Article Abstract

Telemedicine in thoracic surgery

Authors: Robert J. Cerfolio, Dana Ferrari-Light, Savan Shah


Background: We describe the safety, feasibility and patient satisfaction using telemedicine in the preoperative as well as postoperative period of thoracic surgery.
Methods: A prospective safety, proof of concept and quality improvement project on a consecutive series of patients who had preoperative and/or part of their postoperative care via telemedicine.
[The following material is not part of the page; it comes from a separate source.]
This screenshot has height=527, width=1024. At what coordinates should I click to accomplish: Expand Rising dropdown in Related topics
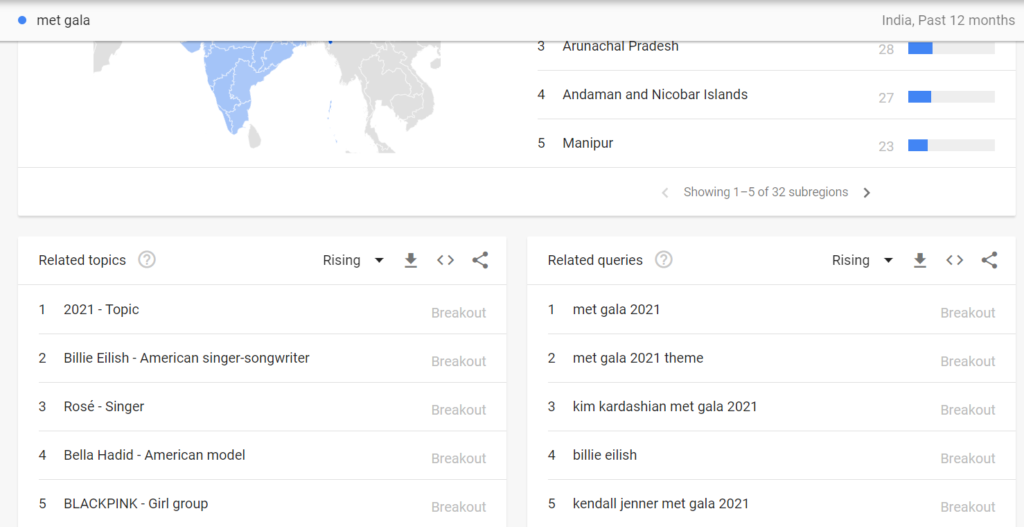coord(353,261)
Results: Fifty-six patients (18% outside the United States) agreed to participate. A video conversation with patients and families was used to decide resectability, discuss risks, benefits, and alternatives of treatment and to agree on the date and type of surgery after medical records and imaging reviewed initially via email. All 56 underwent the planned operation, 55 on the date agreed upon. Eight (14%) patients met the surgeon for the first time on the morning of surgery: 38 (68%) had robotic pulmonary resection, 9 (16%) robotic esophagectomy and 9 (16%) robotic thymectomy. All had R0 resection. There was minor morbidity in 10 patients. There was no major morbidity or 30- or 90-day mortality. Postoperative visits via telemedicine only was performed in 25 of 56 patients (45%). Unscheduled postoperative telemedicine visits prevented six patients from unnecessary visits to local emergency departments. Patient satisfaction achieved the highest scores in the four areas of provider communication.
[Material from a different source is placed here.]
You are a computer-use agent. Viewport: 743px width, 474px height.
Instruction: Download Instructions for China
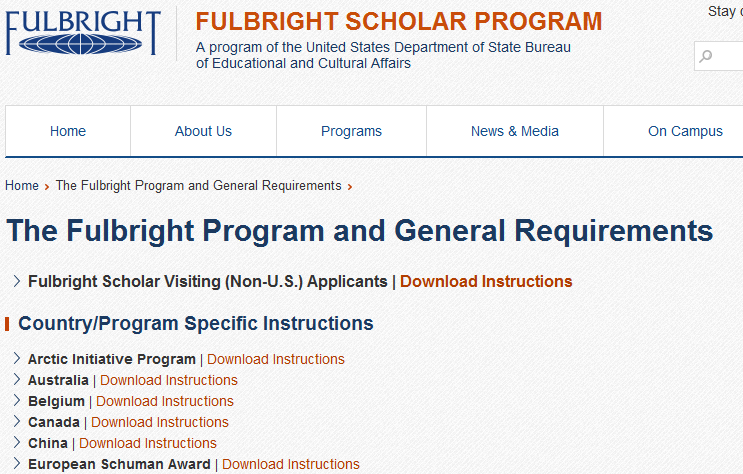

Conclusions: Telemedicine is safe and avoids some preoperative and postoperative visits to surgeons’ offices. In selected patients it safely determines oncologic surgical resectability and patient fitness for major thoracic surgery, provide outstanding early safety and oncologic outcomes and high patient satisfaction. In addition, it reduces the need for some postoperative emergency department visits and in most patients it can eliminate postoperative travel to the surgeon’s office.